Cort Irish had experience coaching youth baseball. Three years ago, Irish said, he called his friend Hazelrigg and asked if there was anything he could do to help out at NorthStar.

 

“I was planning on hauling trash out, or mentoring or doing whatever (Hazelrigg) thought there was a need for,” Irish said. “He said, ‘You know what? I’ve got the perfect job for you. Congratulations, you’re our new head lacrosse coach.’ ”

 

Irish reached out to established Omaha lacrosse programs for training and guidance. Several schools in the metro area have lacrosse teams, including Creighton Prep, Omaha Westside and Elkhorn South.

 

Irish and Hazelrigg also began tapping NorthStar students about the possibility of giving the new sport a try.

 

Gentry was initially apprehensive. But it didn’t take long for lacrosse to make a lasting impression.

 

“I play football normally, so I like to hit,” said Gentry, who recently finished his sophomore year at Northwest High School. “And I like to score. So you combine those two? Best game ever.”

 

Still, the start of that first season proved difficult for the fledgling U-14 team.
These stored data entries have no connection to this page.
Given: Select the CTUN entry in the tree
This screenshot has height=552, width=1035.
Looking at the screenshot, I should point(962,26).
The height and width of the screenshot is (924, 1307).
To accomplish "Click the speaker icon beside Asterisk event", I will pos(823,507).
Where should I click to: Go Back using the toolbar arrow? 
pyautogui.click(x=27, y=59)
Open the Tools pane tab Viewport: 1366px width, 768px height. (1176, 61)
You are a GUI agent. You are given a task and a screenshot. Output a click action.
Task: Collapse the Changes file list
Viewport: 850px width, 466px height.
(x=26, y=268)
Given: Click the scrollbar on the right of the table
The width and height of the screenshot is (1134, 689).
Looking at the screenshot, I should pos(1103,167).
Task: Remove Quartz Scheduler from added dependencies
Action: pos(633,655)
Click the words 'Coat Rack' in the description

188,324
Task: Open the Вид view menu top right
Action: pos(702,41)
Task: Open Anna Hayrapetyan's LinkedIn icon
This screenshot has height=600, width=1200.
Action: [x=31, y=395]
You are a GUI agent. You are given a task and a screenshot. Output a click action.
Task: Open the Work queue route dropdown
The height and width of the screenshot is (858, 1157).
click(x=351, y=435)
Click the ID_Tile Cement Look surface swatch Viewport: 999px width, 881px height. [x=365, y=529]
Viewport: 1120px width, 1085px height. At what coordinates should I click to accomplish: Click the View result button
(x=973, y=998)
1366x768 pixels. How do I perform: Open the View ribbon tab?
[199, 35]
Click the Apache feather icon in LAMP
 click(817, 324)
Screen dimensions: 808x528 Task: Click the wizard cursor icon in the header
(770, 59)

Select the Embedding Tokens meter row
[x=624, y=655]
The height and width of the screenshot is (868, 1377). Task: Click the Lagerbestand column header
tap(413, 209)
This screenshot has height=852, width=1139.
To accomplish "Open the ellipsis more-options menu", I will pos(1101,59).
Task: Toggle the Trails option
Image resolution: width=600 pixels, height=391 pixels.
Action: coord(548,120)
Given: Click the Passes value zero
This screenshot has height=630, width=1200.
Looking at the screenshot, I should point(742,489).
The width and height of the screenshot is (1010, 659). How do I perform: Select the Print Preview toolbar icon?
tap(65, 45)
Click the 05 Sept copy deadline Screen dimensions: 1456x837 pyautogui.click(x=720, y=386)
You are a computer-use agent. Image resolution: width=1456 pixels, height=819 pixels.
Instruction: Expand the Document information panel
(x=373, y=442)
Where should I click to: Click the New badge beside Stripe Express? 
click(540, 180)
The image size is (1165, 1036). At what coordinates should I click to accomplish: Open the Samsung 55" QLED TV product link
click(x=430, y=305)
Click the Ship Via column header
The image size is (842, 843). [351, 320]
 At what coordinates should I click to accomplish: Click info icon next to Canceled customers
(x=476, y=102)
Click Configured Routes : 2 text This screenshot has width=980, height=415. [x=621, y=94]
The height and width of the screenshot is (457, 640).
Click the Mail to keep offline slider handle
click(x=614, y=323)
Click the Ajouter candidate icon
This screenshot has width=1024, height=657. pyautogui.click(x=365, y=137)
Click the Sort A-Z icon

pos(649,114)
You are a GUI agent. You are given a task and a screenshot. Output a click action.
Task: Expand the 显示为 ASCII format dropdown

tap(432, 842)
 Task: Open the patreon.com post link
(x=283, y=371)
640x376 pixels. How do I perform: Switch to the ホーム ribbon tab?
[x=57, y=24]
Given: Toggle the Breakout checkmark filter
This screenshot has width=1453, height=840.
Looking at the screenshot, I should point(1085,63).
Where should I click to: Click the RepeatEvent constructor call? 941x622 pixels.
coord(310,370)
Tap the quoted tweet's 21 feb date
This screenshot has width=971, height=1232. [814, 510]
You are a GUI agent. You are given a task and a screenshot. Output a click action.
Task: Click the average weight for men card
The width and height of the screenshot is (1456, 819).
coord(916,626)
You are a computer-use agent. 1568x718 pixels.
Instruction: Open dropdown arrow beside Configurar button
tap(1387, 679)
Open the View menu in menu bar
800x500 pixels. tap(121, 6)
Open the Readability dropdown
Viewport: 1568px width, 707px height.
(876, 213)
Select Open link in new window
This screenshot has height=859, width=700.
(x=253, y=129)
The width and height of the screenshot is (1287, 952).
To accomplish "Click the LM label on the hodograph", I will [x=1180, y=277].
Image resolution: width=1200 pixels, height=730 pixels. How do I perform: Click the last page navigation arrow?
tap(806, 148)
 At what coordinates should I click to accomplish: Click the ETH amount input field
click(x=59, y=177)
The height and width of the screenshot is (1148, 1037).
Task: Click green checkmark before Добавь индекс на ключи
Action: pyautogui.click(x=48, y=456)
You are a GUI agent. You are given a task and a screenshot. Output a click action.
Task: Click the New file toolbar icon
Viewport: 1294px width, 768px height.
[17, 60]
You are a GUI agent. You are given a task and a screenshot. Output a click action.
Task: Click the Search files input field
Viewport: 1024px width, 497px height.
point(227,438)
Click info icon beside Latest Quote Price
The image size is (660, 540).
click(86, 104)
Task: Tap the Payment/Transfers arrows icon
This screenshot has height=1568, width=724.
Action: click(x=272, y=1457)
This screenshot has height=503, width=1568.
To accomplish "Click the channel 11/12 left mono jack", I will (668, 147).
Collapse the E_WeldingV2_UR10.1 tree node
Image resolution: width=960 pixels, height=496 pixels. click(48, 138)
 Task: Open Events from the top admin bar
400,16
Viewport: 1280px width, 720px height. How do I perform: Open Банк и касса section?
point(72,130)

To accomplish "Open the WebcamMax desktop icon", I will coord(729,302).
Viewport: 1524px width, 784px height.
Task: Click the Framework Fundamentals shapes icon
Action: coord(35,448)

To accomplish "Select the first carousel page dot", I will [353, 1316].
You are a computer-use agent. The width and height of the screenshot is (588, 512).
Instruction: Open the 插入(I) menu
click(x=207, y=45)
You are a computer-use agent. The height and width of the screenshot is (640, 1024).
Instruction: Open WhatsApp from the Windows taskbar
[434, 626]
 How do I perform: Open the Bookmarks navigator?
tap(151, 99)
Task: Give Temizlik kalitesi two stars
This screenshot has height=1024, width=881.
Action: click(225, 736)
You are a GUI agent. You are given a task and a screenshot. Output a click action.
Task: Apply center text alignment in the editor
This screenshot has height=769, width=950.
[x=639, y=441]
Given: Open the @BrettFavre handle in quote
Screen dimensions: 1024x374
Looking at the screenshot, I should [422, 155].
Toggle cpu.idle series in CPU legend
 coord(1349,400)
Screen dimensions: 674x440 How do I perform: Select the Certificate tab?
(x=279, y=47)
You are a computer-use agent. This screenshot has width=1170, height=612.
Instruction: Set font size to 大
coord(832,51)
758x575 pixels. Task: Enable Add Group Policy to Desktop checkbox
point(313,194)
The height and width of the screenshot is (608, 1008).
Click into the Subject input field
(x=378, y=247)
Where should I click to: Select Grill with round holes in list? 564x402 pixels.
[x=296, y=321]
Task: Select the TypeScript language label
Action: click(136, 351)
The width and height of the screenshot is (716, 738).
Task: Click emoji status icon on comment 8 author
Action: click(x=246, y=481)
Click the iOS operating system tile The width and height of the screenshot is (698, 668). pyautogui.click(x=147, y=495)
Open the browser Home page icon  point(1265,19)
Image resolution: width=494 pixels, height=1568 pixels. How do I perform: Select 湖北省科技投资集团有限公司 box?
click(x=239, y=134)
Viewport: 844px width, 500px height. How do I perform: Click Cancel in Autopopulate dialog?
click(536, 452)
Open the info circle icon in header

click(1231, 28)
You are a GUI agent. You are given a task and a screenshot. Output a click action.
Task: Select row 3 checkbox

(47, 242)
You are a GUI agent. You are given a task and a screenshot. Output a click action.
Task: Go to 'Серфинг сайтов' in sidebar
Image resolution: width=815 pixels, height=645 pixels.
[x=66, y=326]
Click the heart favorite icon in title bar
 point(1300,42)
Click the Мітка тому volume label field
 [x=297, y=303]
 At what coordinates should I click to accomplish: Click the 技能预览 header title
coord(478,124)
NorthStar lost its first six games. Badly.

 

It’s not that the players lacked the athletic ability, Irish said. Most of the players had experience in other sports. The challenge for them, he said, was mastering technical skills like catching and passing.

 

And once they did, Irish said, it showed. Immediately.

 

NorthStar won its next five games.

 

“The tide turned very quickly,” Irish said. “They started having fun, and (lacrosse) has been around ever since.”

 

NorthStar was originally intended to host boys up until the ninth grade, Hazelrigg said. But when the first group of ninth-grade boys were set to age out of the program, they asked to stick around.

 

So NorthStar upgraded its lacrosse team. After a trial year, NorthStar’s team played as an official member of the Nebraska High School Lacrosse Association during the 2018 season.

 

For Hazelrigg and other NorthStar administrators, the sport’s impact extends beyond the scoreboard. On several recent college visits, he said, one or two of the boys have asked schools whether they offer chances to play lacrosse.

 

And for some, that could mean financial aid, Preston-Laurent said.

 

“Lacrosse opens a window,” she said. “We’re seeing more and more kids getting opportunities for scholarships.”

 

In the meantime, coaches at NorthStar are enjoying watching the players grow and change with every practice, every game, every season.

 

“One of our coaches says it well: ‘A lacrosse player has a little bit of a swagger. They walk with something just a little bit more special. They have a stick in their hand, and how they carry that stick says a lot about who they are in relation to how they see themselves,’ ” Irish said.

 

“And while it sounds cliche, when our students walk out onto the lacrosse field for practice or for a game, they walk a little taller. They walk a little prouder.”